Tidak menutup kemungkinan bahwa semua ini terjadi gara-gara ibuku. Selain sering memujimu, ia juga tidak pernah segan-segan menggodaku. Mengatakan bahwa kau adalah cinta pertamaku. Atau aku terlalu pemalu untuk menyatakan perasaanku padamu. Bahkan kita terlalu muda untuk berkencan dan segala tetek-bengek yang hanya dilontarkannya sebagai sebuah gurauan. Memang, ibu mana pun akan merasa sangat senang jika seandainya bisa mendapatkan menantu perempuan sepertimu. Cantik, pintar, supel, juga tidak materialistis. Sempurna, bukan? Pasti.
Ternyata ibuku benar. Awalnya aku selalu menyangkal, tapi rupanya perasaan memang tak bisa berbohong. Fakta pun menyatakan hal yang sama. Seakan tidak terelakkan, serangkaian ingatan dan fakta pun tak bisa kutempis begitu saja. Lahir di bulan yang sama.

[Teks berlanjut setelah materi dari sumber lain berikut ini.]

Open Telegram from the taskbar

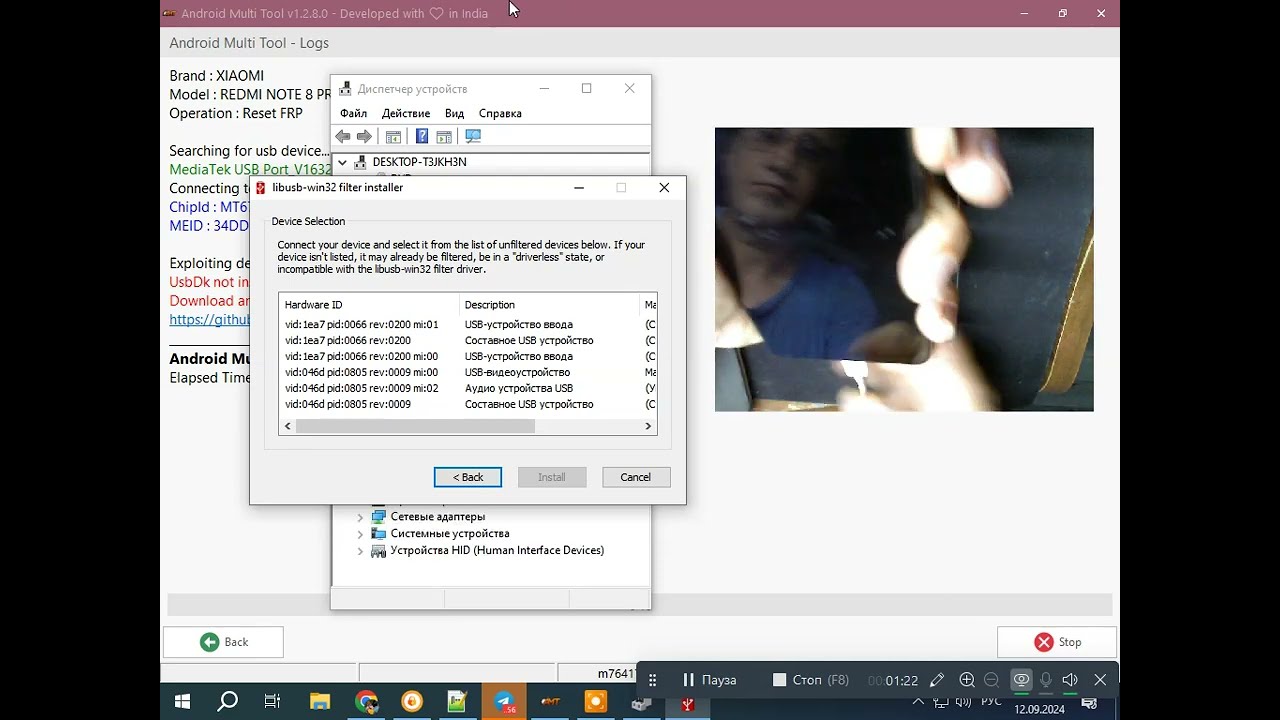coord(505,702)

Dibesarkan di lingkungan yang sama. Sekolah di SD yang sama. Peringkat yang sama di kelas selama tiga tahun berturut-turut, saa di SMP. Belum lagi, jabatan OSIS yang sama yang kita duduki di masa SMA kini. Dan masih banyak kesamaan kita yang lainnya.
Fakta lain yang menyangkut hubungan kita adalah betapa banyak orang yang mengetahui sekaligus bertanya kapan tepatnya kita resmi berpacaran. Awalnya, tanpa kita sepakati, kita menganggap hal itu sebagai lelucon. Bahkan pacar pertamamu yang bernama Gian itu pun bahkan sempat mencurigai hal tersebut. Berbeda dengan pacar keduamu yang justru seakan malah "mempersatukan" kita.
Kau menangis di bahuku. Aku ingat, saat itu kau bahkan menangis sampai tertidur sejenak sebelum akhirnya aku membangunkanmu. Itulah kali pertama aku melihatmu tertidur. Bukan cantik, tapi menawan. Bukan tenang, tapi damai.
Semenjak kau putus dengan pacar keduamu, aku mulai menyadari peluang dari keberuntungan kedua. Lupakan soal jarak lima belas meter yang memisahkan rumah kita. Bagiku, mendapatkanmu adalah hasrat terdalamku saat ini. Sekarang dan mungkin selamanya. Keberuntungan kedua. Mungkinkah itu?